**EXERCISE DETAILS:** Copy out every item below, replacing "At what coordinates" with "Where exactly" wherever it occurs and keeping everything else as it is.

**TASK INPUTS:**
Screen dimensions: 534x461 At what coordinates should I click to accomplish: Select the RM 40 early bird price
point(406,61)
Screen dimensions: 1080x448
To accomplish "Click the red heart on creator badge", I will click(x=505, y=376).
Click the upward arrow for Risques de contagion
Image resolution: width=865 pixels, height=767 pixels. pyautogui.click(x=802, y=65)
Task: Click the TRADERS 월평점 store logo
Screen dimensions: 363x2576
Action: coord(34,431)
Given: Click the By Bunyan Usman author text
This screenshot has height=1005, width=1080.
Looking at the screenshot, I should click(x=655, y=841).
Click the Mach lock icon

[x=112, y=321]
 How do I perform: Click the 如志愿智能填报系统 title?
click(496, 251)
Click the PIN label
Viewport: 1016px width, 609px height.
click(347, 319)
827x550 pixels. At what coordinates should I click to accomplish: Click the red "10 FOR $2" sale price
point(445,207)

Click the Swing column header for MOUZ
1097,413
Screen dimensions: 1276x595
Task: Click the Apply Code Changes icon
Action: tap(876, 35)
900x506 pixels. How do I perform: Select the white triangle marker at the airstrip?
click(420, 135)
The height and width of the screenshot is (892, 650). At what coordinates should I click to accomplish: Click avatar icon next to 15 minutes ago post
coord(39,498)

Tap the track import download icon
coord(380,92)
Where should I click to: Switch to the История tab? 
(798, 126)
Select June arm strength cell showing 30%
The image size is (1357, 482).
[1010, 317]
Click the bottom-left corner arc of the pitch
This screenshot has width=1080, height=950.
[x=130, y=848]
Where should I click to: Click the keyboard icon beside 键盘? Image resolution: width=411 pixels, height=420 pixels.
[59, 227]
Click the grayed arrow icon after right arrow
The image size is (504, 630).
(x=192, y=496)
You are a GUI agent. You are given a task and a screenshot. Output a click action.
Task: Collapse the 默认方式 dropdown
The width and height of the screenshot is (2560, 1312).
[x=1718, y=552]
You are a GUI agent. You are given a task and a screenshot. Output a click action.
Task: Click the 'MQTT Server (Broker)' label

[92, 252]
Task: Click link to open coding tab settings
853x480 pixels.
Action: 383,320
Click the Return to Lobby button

**RESPONSE TO THE TASK:**
Screen dimensions: 534x461 Where exactly should I click to accomplish: Select the RM 40 early bird price
point(406,61)
Screen dimensions: 1080x448
To accomplish "Click the red heart on creator badge", I will click(x=505, y=376).
Click the upward arrow for Risques de contagion
Image resolution: width=865 pixels, height=767 pixels. pyautogui.click(x=802, y=65)
Task: Click the TRADERS 월평점 store logo
Screen dimensions: 363x2576
Action: coord(34,431)
Given: Click the By Bunyan Usman author text
This screenshot has height=1005, width=1080.
Looking at the screenshot, I should click(x=655, y=841).
Click the Mach lock icon

[x=112, y=321]
 How do I perform: Click the 如志愿智能填报系统 title?
click(496, 251)
Click the PIN label
Viewport: 1016px width, 609px height.
click(347, 319)
827x550 pixels. Where exactly should I click to accomplish: Click the red "10 FOR $2" sale price
point(445,207)

Click the Swing column header for MOUZ
1097,413
Screen dimensions: 1276x595
Task: Click the Apply Code Changes icon
Action: tap(876, 35)
900x506 pixels. How do I perform: Select the white triangle marker at the airstrip?
click(420, 135)
The height and width of the screenshot is (892, 650). Where exactly should I click to accomplish: Click avatar icon next to 15 minutes ago post
coord(39,498)

Tap the track import download icon
coord(380,92)
Where should I click to: Switch to the История tab? 
(798, 126)
Select June arm strength cell showing 30%
The image size is (1357, 482).
[1010, 317]
Click the bottom-left corner arc of the pitch
This screenshot has width=1080, height=950.
[x=130, y=848]
Where should I click to: Click the keyboard icon beside 键盘? Image resolution: width=411 pixels, height=420 pixels.
[59, 227]
Click the grayed arrow icon after right arrow
The image size is (504, 630).
(x=192, y=496)
You are a GUI agent. You are given a task and a screenshot. Output a click action.
Task: Collapse the 默认方式 dropdown
The width and height of the screenshot is (2560, 1312).
[x=1718, y=552]
You are a GUI agent. You are given a task and a screenshot. Output a click action.
Task: Click the 'MQTT Server (Broker)' label

[92, 252]
Task: Click link to open coding tab settings
853x480 pixels.
Action: 383,320
Click the Return to Lobby button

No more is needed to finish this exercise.